• **To be done**: Recast as a numbered list the lines from the one containing "Viewport: 1024px width, 486px" through the end of the records, leaving out blank lines and pictures.

• **Supplied material**:
▽

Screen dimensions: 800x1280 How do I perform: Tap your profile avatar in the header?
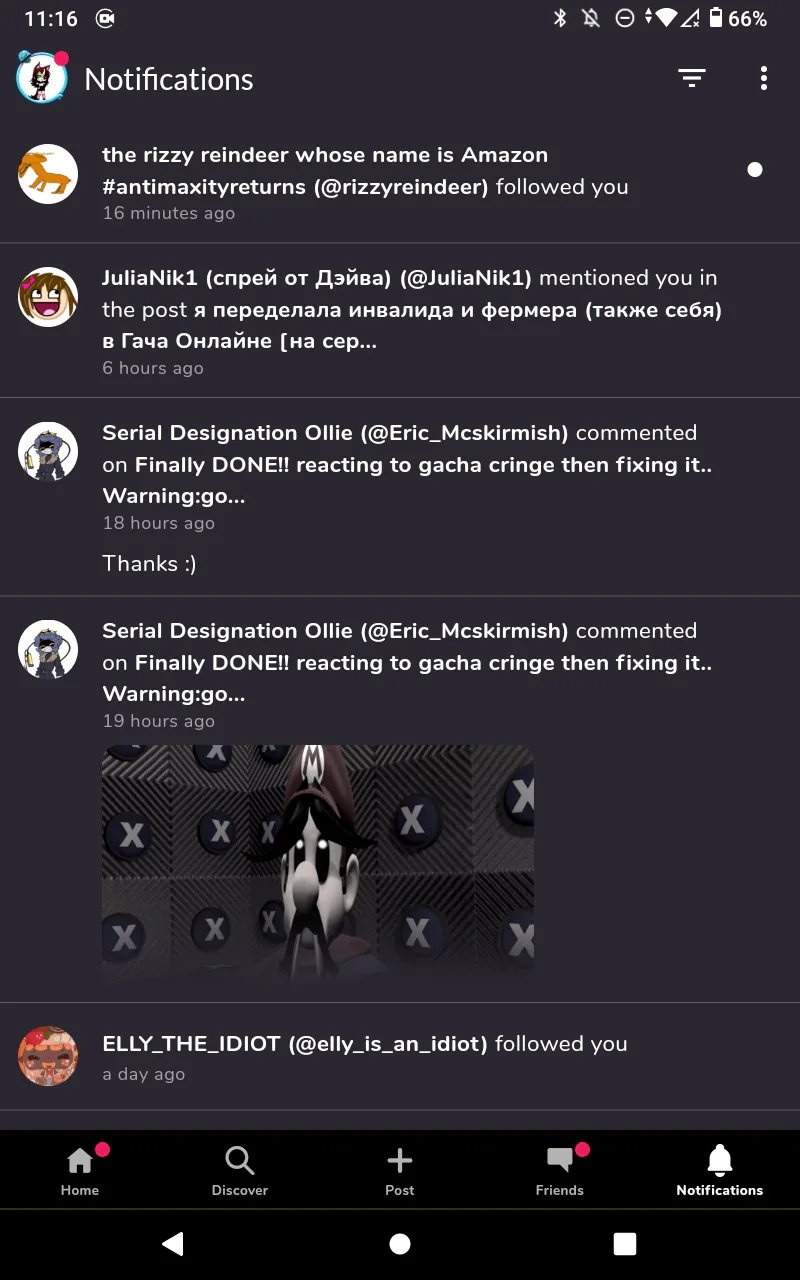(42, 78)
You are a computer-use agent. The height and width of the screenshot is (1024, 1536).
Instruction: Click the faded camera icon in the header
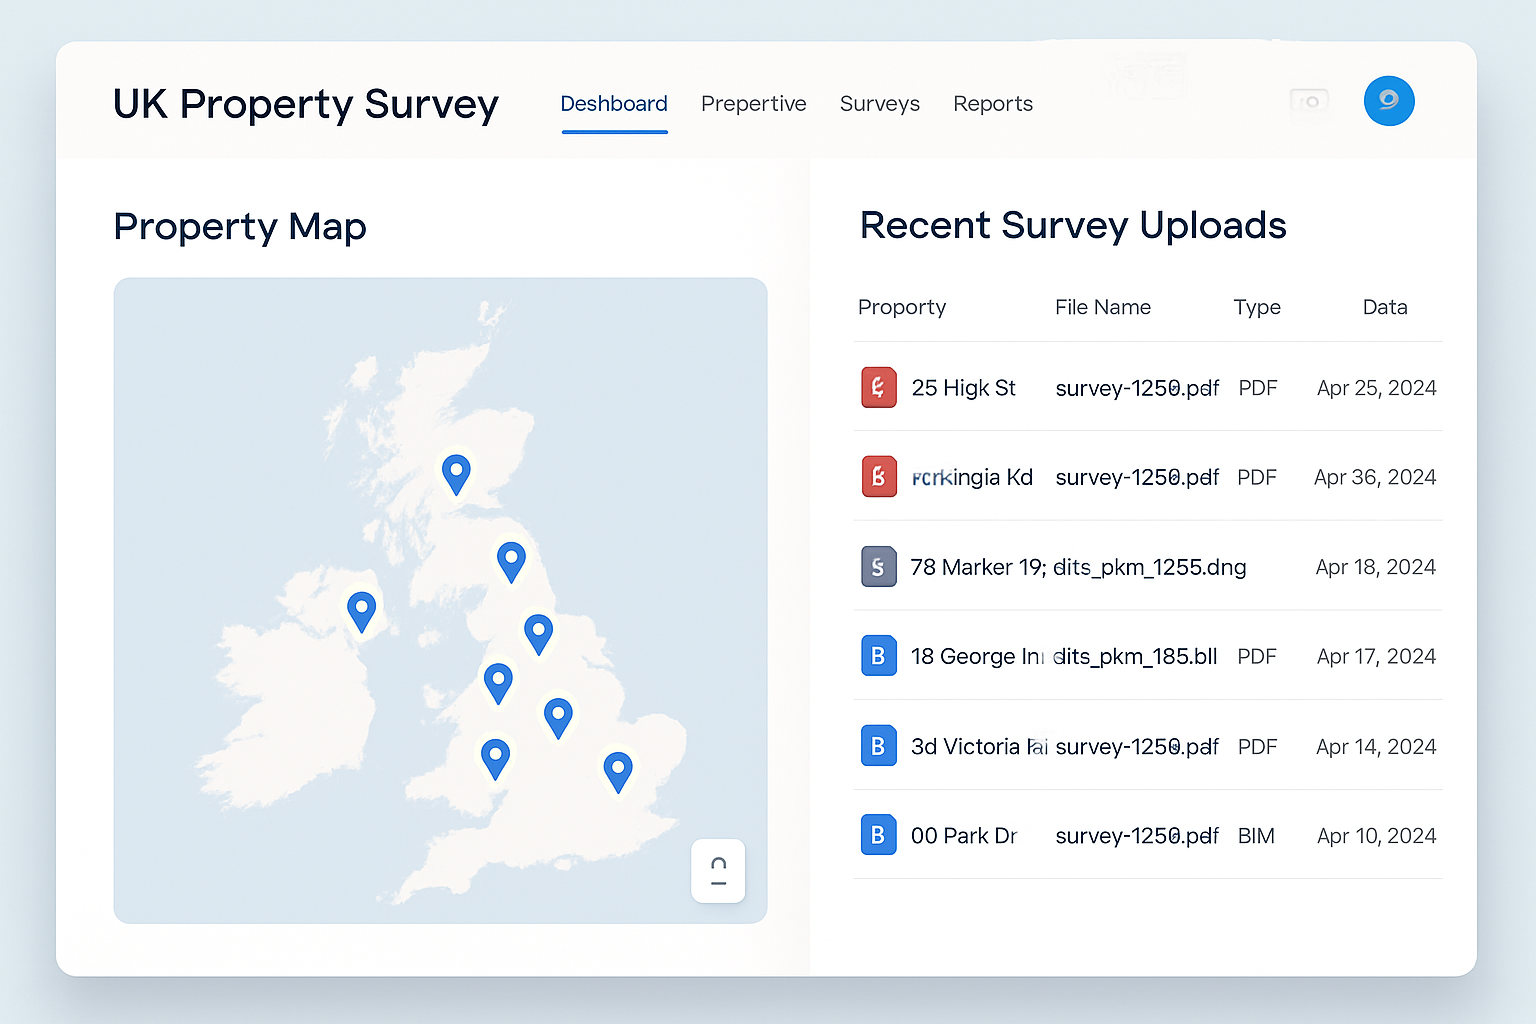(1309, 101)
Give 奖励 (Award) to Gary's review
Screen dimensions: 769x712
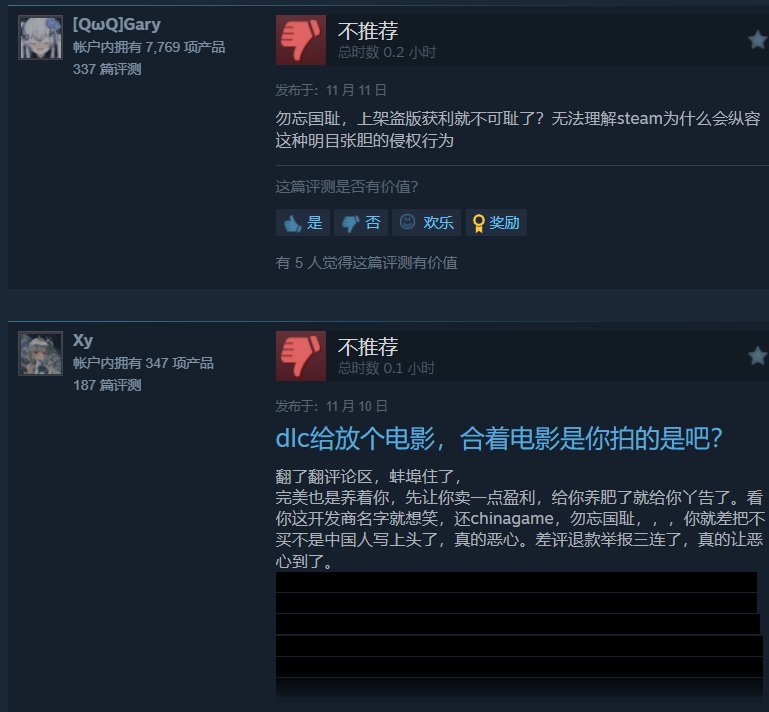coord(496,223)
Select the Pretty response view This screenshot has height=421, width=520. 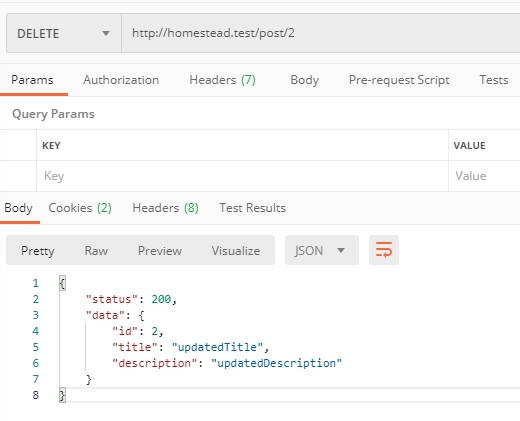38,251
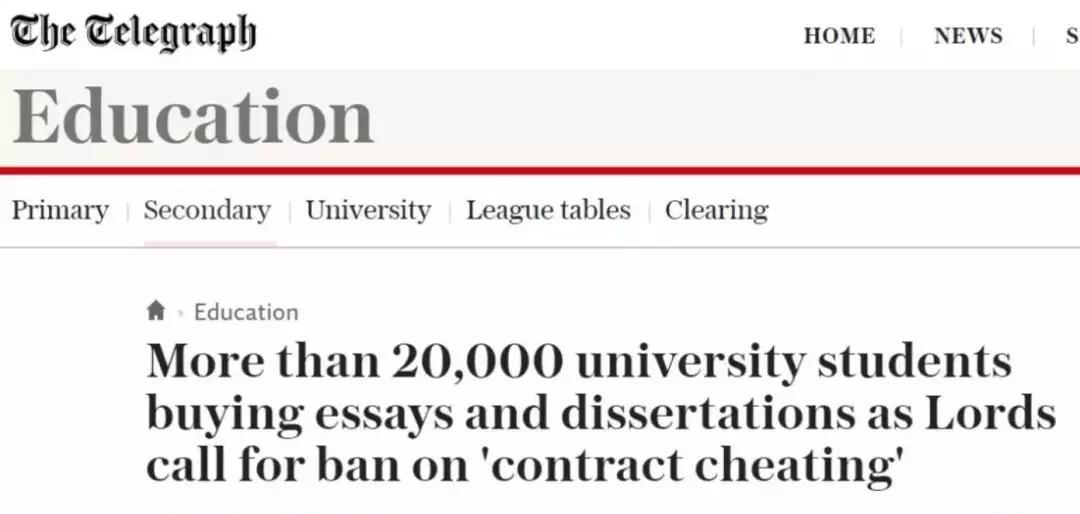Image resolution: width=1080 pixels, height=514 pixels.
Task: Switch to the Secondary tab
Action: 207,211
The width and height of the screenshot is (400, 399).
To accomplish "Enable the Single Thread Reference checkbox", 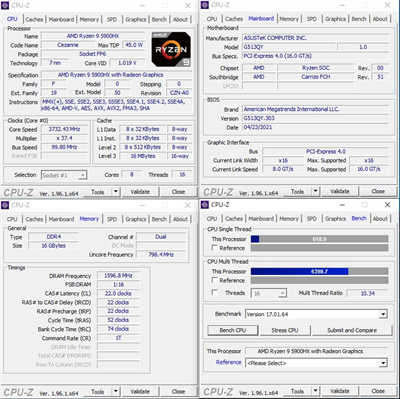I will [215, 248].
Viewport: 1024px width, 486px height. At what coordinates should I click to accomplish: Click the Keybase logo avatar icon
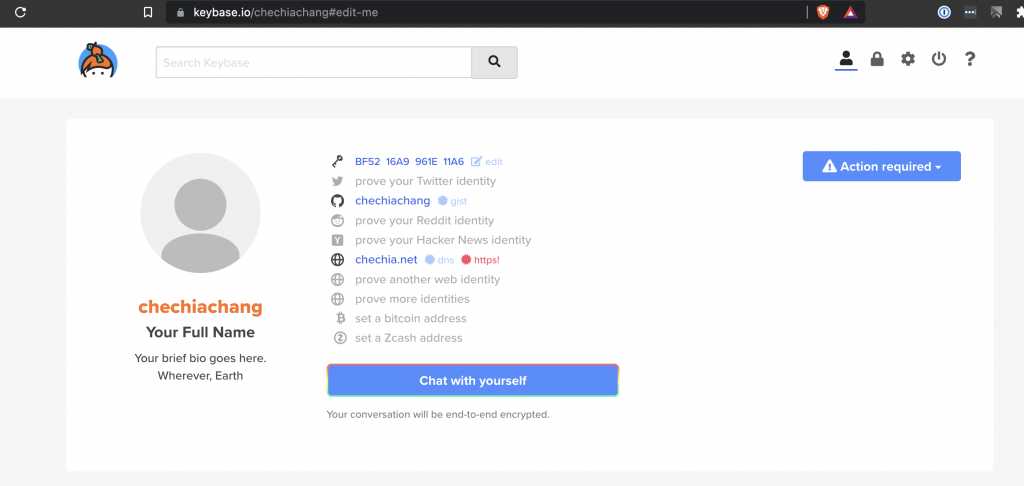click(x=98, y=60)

△

• **Written response**:
1. Viewport: 1024px width, 486px height. At what coordinates should I click to accomplish: Click the Keybase logo avatar icon
2. click(x=98, y=60)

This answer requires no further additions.